In the wiki version it says 'logically valid' rather than 'true'. But whatever it's called, it means that every structure or model that is a semantic
interpretation of the theory satisfies the statement.
Consider the field axioms. These are satisfied by any field. Different structures/models that satisfy them are the reals, the rationals, the complex numbers, the integers modulo p for any prime p, and a myriad of other fields based on surds that we encounter in Galois theory. Those models differ in more ways than just the labels. There are some things that are true for only some of those models. For instance the reals and rationals are totally ordered, but the complex numbers and integers modulo p are not. The truth of those things are proved not by the field axioms but by the axioms of the relevant model (eg we can construct a stand-alone axiomatisation of the complex numbers), which will entail the field axioms but will generate more true statements than the field axioms alone can generate.

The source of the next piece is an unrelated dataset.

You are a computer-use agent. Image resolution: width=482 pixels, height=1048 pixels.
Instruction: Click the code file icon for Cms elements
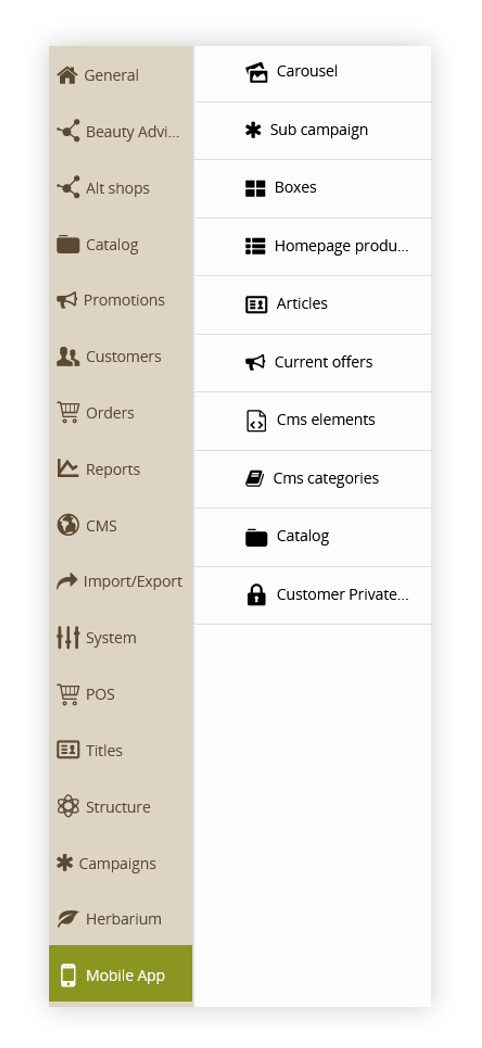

What the Godel completeness theorem tells us is that, out of all that additional structure, if there is any statement that is true for ALL fields, then it must be provable by the field axioms alone - even if all the proofs we know use specific properties of the field in question (one proof for the reals, a completely different, non-analogous proof for integers modulo p, etc). Godel tells us there must be a proof that does not rely on use model-specific axioms.
Conversely, if there is no proof of statement S in theory T then there must be at least one model M that satisfies theory T, in which S is not true.
I hope that makes sense. It's a bit meta.